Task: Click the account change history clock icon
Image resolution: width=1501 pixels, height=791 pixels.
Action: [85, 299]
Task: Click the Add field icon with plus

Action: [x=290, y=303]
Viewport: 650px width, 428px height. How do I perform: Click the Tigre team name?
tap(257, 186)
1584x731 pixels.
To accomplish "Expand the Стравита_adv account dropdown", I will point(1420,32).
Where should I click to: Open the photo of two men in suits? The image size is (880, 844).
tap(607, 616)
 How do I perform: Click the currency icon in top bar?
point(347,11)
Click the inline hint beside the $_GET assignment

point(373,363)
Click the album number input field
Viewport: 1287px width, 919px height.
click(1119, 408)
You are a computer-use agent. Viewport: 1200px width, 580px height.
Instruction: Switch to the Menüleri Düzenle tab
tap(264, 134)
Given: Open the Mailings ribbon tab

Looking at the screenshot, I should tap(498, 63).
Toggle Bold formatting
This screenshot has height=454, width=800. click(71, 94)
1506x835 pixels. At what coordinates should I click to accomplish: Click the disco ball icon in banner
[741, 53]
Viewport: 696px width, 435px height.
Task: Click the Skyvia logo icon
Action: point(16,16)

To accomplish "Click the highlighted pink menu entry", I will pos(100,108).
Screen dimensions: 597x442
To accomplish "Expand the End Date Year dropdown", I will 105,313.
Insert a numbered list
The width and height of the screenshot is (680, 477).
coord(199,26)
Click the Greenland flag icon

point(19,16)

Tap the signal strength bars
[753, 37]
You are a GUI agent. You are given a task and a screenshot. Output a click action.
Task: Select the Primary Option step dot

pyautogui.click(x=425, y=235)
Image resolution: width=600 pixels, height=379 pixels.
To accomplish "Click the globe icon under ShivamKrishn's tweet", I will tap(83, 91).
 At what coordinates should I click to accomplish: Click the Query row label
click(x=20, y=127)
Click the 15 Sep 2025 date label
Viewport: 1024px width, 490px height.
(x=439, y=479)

-.-.-

● Task description:
Return each line of the preceding material in which "agent" can be found.

● Written solution:
You are a computer-use agent. Viewport: 1200px width, 580px height.
You are a GUI agent. You are given a task and a screenshot. Output a click action.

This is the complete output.